** start Quoted passage **

4 Case studies and comparative analysis

Infrastructure projects and other construction ventures face distinct OSH challenges due to differences in scale, complexity, duration and impact on public safety and the environment. Recognising these variations is crucial for implementing effective safety management practices that address the specific hazards and regulatory requirements associated with each project type ( Baniassadi et al., 2018 ; Greiman and Sclar, 2019 ; Indrayana and Suraji, 2022 ). Four case studies are represented, to illustrate the significant differences in OSH challenges between infrastructure projects and other forms of construction.

4.1 Infrastructure projects

4.1.1 big dig tunnel project (boston, massachusetts, usa).

• OSH challenges: The extensive scale and complexity of the Big Dig project in Boston introduced significant safety challenges, with workers encountering risks associated with confined spaces, underground utility handling and coordination with multiple stakeholders. Notably, the threat of tunnel collapses posed a considerable risk, exemplified by incidents such as the 2006 ceiling panel collapse, resulting in a motorist fatality ( Albee, 1991 ).

• Key differences: Infrastructure projects such as the Big Dig involve specialised construction techniques and intricate underground work, such as tunnelling and bridge construction, necessitating tailored safety measures and equipment ( Albee, 1991 ; Welsh, 1999 ).

4.1.2 Channel Tunnel (Eurotunnel)

** end Quoted passage **
** start Data listing **

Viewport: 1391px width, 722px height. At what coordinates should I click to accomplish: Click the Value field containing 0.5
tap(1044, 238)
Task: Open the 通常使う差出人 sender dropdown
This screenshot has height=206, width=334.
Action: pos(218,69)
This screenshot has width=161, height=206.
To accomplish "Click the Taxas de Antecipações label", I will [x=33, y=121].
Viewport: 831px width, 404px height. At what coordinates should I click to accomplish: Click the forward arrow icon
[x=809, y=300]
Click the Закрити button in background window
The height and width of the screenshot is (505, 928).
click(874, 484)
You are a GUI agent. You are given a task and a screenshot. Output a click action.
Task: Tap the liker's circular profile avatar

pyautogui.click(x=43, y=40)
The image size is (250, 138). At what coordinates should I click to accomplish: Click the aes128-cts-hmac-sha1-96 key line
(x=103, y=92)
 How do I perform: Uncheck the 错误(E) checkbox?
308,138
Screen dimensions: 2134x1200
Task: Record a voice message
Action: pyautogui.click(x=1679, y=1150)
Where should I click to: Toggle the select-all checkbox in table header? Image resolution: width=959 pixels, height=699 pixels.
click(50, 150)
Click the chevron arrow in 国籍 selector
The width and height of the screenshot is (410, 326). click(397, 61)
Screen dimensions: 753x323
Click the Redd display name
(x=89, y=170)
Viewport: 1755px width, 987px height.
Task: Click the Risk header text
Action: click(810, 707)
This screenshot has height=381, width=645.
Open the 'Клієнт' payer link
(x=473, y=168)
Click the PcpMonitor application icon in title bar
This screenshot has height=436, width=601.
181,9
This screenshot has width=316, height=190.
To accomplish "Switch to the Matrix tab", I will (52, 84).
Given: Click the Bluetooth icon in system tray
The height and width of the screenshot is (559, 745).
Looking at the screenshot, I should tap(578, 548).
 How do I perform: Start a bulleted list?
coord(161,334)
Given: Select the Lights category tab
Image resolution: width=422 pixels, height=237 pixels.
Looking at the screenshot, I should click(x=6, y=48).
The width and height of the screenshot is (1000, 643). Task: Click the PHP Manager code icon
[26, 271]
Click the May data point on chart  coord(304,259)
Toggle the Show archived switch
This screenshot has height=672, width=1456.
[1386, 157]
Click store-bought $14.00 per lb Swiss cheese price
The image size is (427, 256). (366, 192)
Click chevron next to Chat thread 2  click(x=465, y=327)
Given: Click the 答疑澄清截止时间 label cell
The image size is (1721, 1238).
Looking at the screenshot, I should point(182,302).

** end Data listing **

▸ Goals
A. Return, word for word, the part of the passage on construction safety case studies that opens with the words containing "4.1 Infrastructure projects" and closes with "Albee, 1991 ).".
B. Resume the passage on construction safety case studies from the point where it stops.

▸ Expected responses
A.
4.1 Infrastructure projects

4.1.1 big dig tunnel project (boston, massachusetts, usa).

• OSH challenges: The extensive scale and complexity of the Big Dig project in Boston introduced significant safety challenges, with workers encountering risks associated with confined spaces, underground utility handling and coordination with multiple stakeholders. Notably, the threat of tunnel collapses posed a considerable risk, exemplified by incidents such as the 2006 ceiling panel collapse, resulting in a motorist fatality ( Albee, 1991 ).

B.
• OSH challenges: The construction of the Channel Tunnel between the UK and France presented unique safety challenges due to its underwater nature. Workers navigated the underwater conditions, managed compressed air environments and prevented flooding during the construction process ( Welsh, 1999 ).

• Key differences: Underwater or subsurface construction projects such as the Channel Tunnel pose distinct hazards related to water pressure and diving operations, requiring specialised expertise and equipment ( Anner et al., 2013 ; Gueorguiev, 2019 ; Li et al., 2021 ).

4.2 Construction projects

4.2.1 rana plaza building collapse (dhaka, bangladesh).

• OSH challenges: The Rana Plaza disaster highlighted common safety issues in various construction contexts, such as inadequate building codes, poor structural integrity and unsafe working conditions. Workers, particularly in garment factories, faced risks such as overcrowding, absence of fire exits and structural deficiencies ( Hossain, 2019 ; Trebilcock, 2020 ; Grier et al., 2023 ; Rehman et al., 2023 ).

• Key differences: Infrastructure projects focus on challenges related to scale and complexity, whereas other construction forms prioritise different safety aspects, such as fire safety and building integrity, necessitating tailored safety measures ( Rudnik, 2018 ; Chen et al., 2022 ).

4.2.2 Grenfell Tower fire (London, UK)

• OSH challenges: The Grenfell Tower fire exposed systemic failures in fire safety, building regulations and construction practices. Issues such as inadequate fire safety pro-visions and confusing building regulations contributed to the tragic outcome ( Mitchener, 2018 ; Chen et al., 2019 ; Ewen, 2023 ).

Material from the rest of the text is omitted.